Printable in the macro- and microscale for the first time
However, these developments in the life sciences have so far only been successful on the macroscale. Until now, that is, because last year the 3DMM2O researchers from Heidelberg designed a shape memory polymer system that is printable on both the macro- and microlevels1). They also successfully developed 3D-printed polymer materials with programmable properties on the microscale.2) The result was programmable microarchitectures from the plant and animal kingdoms that mimic natural models. "The mini objects - such as an octopus - were able to grow to many times their volume and harden in just a few hours using the simplest chemical modification processes," reports Christoph Spiegel, a doctoral student in the research group. "This is of particular interest for bioapplications, as the material can be programmed, and its properties adjusted as required."

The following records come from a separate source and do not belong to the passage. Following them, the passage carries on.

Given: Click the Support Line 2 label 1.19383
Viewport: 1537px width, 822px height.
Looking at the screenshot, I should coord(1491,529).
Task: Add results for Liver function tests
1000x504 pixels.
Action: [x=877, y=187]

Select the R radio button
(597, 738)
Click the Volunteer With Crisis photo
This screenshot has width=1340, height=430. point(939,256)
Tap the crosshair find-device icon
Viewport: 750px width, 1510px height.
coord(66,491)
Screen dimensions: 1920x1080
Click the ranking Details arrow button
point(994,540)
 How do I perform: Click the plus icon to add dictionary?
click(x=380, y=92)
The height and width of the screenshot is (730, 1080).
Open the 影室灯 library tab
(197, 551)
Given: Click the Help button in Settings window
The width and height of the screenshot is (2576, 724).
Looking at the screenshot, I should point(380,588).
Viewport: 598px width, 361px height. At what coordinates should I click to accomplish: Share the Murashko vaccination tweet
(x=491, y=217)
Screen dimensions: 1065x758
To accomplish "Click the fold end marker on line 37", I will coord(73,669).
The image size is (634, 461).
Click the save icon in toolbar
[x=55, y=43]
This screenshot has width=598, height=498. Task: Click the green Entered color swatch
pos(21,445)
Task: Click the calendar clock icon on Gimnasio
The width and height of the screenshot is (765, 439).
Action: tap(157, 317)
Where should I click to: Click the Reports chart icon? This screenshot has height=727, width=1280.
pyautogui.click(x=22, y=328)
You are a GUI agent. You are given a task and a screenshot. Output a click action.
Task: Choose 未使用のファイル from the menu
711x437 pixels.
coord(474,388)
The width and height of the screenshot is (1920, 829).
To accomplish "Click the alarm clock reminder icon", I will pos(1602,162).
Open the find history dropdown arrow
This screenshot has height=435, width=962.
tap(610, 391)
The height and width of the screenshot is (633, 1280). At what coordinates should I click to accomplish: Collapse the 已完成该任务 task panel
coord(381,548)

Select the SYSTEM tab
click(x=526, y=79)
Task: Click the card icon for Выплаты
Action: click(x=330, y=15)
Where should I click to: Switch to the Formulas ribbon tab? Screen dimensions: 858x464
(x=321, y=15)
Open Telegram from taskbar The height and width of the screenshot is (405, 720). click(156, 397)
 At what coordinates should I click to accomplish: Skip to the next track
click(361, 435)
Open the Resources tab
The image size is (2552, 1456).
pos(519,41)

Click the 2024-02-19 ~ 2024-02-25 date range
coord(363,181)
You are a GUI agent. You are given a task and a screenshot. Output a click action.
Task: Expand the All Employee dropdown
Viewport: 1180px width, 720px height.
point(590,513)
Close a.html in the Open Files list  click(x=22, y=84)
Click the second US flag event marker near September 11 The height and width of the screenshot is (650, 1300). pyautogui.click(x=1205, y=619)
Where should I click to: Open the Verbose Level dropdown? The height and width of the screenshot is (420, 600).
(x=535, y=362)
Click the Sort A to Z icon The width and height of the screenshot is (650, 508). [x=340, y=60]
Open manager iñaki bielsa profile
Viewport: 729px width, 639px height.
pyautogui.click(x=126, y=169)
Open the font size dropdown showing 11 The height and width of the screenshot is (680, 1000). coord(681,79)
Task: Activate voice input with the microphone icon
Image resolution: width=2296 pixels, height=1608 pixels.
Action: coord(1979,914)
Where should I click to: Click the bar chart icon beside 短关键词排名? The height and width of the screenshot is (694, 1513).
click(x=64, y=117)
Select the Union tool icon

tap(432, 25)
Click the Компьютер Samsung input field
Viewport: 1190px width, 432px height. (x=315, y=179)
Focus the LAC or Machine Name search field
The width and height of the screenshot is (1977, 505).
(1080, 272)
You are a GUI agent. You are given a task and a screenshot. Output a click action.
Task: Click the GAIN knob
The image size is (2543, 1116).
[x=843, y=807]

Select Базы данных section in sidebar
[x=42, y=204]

As regards this type of 4D printing on the microscale, the additional dimension to 3D printed objects refers to their ability to change their properties over time, a process in which the intelligent polymers react to the external stimulus of temperature. "The structures are completely stable at room temperature," says Blasco. "They are only activated when exposed to heat. Other materials can be better activated by exposure to light, for example. For a biomedical application, activation with infrared light would be conceivable in the future, for example."
The magic of the process developed in Heidelberg is not the printing method, but the ‘ink’, as the professor calls it: "Although our speciality is printing with light, we have not changed anything in this regard compared to conventional processes. Instead, we have introduced ‘dormant groups’ - alkoxyamines - that can be activated with a change in temperature. These dynamic groups are the heart of the 'living' properties of our polymers, and the principle behind the development." "The material itself is made of soft, biocompatible polyethylene glycol, post-modified with polystyrene for contrast," she adds. "Through this, the objects grow up to eight times their size. Their shape and structural elements remain intact."
Stents and self-healing tissues made from intelligent polymers
In the case of microprinted shape memory polymers, the conceivable areas of application are equally large because the process is extraordinarily flexible: by choosing the particular material, starting quantity, model and process for printing, as well as the appropriate functionalities for the desired stimulus, highly specific shape memory polymers can be created. "It would be conceivable, for example, to produce small stents that are pushed through the vessels before opening by themselves," says Blasco, "or we could print self-healing tissue." The field of tissue engineering is currently completely passive. With our microstructures, tissue could grow and adapt, much like in real life. A completely different application potential also lies in microrobotics, where objects that move by themselves are needed. Microfluidics would be another great field - we have experimented with a box that opens by itself."
The two researchers emphasise that such concrete applications are unfortunately still a long way off. Nevertheless, industry has already signalled interest in cooperations. Blasco and her team are now planning experiments with other materials: "Our focus here is on the possibility of stimulating objects with light," says the expert. "Even completely different functionalities are conceivable, such as complete biocompatibility or the implementation of self-reporting or self-regulating properties that are present in natural systems, for example. We have a lot of ideas."